Fast Forward to August 2, 2020, when Torvalds made this post to the Linux Kernel Mailing List:

So I considered making an rc8 all the way to the last minute, but decided it's not just worth waiting another week when there aren't any big looming worries around.

Thus, the Linux Kernel 5.8 was released. And the release is huge. Below are some of the changes and enhancements, as gleaned from multiple Linux news reports on the new kernel, and the Linux Kernel Mailing List.

Processors

  • The AMD Energy Driver was merged, and exposes the Zen/Zen2 energy sensors on Linux.

  • AMD Ryzen 4000 Renoir temperature and EDAC support.

  • Nested AMD live migration with KVM now supported.

  • PCIe NTB support for Ice Lake Xeon servers.

  • New Arm SoC and platform support.

  • Tightened Arm 64-bit security with now supporting Branch Target Identification (BTI) and the Shadow Call Stack.

  • XSAVES supervisor states support, Memory Bandwidth Monitoring Counters, and other x86 (x86_64) updates.

Graphics

  • Qualcomm Adreno 405 / 640 / 650 open-source support.

  • AMDGPU TMZ support with Trusted Memory Zones for encrypted video memory.

  • Intel Tiger Lake SAGV support and other Gen12 graphics updates.
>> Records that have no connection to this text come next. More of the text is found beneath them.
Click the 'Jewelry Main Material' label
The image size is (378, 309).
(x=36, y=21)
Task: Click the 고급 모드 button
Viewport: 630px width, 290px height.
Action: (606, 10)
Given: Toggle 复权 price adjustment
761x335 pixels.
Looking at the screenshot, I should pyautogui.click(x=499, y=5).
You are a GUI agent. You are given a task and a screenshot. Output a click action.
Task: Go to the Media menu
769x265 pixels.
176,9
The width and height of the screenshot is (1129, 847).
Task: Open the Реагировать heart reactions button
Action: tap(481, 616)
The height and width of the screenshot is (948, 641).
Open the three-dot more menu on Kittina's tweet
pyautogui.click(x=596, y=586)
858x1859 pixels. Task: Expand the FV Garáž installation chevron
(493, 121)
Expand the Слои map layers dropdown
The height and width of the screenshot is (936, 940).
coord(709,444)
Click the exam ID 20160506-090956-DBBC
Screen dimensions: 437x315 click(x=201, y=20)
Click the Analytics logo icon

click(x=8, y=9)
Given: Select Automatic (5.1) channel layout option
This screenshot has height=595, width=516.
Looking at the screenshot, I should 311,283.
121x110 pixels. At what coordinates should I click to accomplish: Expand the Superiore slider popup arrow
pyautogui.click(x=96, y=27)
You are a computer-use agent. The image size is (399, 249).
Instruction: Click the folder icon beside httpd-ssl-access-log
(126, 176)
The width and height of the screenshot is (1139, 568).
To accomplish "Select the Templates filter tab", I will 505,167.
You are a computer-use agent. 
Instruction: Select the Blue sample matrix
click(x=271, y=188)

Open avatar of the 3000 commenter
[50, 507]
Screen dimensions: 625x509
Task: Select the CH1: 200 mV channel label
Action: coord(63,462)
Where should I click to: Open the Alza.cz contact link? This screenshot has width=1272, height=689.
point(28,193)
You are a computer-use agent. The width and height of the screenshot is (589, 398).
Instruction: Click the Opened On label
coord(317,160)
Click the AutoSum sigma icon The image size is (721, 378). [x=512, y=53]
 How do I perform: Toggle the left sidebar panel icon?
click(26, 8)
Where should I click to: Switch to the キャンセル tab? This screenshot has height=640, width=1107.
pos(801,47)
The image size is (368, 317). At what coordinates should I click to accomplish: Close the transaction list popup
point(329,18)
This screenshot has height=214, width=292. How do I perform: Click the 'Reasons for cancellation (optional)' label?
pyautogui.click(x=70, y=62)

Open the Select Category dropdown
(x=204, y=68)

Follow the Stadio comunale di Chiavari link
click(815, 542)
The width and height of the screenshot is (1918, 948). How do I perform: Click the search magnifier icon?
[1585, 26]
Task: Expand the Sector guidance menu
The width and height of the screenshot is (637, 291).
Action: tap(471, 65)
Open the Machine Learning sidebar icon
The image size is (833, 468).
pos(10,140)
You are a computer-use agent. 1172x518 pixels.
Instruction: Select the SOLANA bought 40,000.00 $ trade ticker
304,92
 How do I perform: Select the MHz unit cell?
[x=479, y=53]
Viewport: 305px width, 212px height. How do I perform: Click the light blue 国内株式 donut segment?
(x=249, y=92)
  • Radeon Navi/GFX10 soft recovery support.

  • The Radeon driver also now better handles critical thermal faults.

  • Nouveau support for NVIDIA format modifiers.

Miscellaneous Hardware Support

  • Intel Tiger Lake Thunderbolt support as well as ComboPHY support for Intel's Gateway SoCs.

  • Support for Thunderbolt on non-x86 systems.

  • The possibility of significant power-savings for motherboards with PCIe to PCI/PCI-X bridges.

  • Peer-to-peer DMA for AMD Raven and Renoir.

  • Restoring the Intel Atom (AtomISP) camera driver.

  • Numerous power management updates.

Storage & File Systems

  • A block device back-end for Pstore in saving oops/panic messages to disk.

  • ERASE/Discard/TRIM support for all MMC hosts rather than being opt-in previously.

  • F2FS LZO-RLE compression support is added for this flash optimized file-system.

  • Microsoft exFAT driver improvements, courtesy of Samsung.

  • SMB3 performance work for large I/O.

  • Assorted fixes for EXT4.

  • Improved DAX support for direct access on persistent memory storage.

  • Various Btrfs improvements.

General Improvements/Enhancements

  • Jitter RNG improvements and landing of the Arm CryptoCell CCTRNG driver. AMD PSP SEV-ES support is also part of the crypto updates.

  • The Kernel Concurrency Sanitizer has been merged with KCSAN helping to detect race conditions in the kernel and has already been used for uncovering dozens of real bugs.

  • Scheduler optimizations.

  • A general notification queue initially wired up for notifying on key/keyring changes.

  • SELinux optimizations.

  • Modernization improvements for Procfs, with it now supporting private procfs instances.

If you want to read more about what's in the new Linux 5.8 Kernel, you can look on Phoronix, ZDNet, TechRepublic, ItsFOSS, and other computing and Linux news outlets. News about the new kernel was/is everywhere.


More To Come

Closer to home, Texstar has already started working on making the new Linux kernel available to PCLinuxOS users. As of the time of the writing of this article, the new kernel is in the testing section of the PCLinuxOS repository. Most likely, it will be moved from testing to the regular repository by the time you read this.

Meanwhile, Linus Torvalds has already released Linux Kernel 5.9 (rc1) on August 16, 2020, just two weeks after releasing the 5.8 kernel to the masses. Not resting on his laurels or accomplishments, work is continuing where work on 5.8 left off.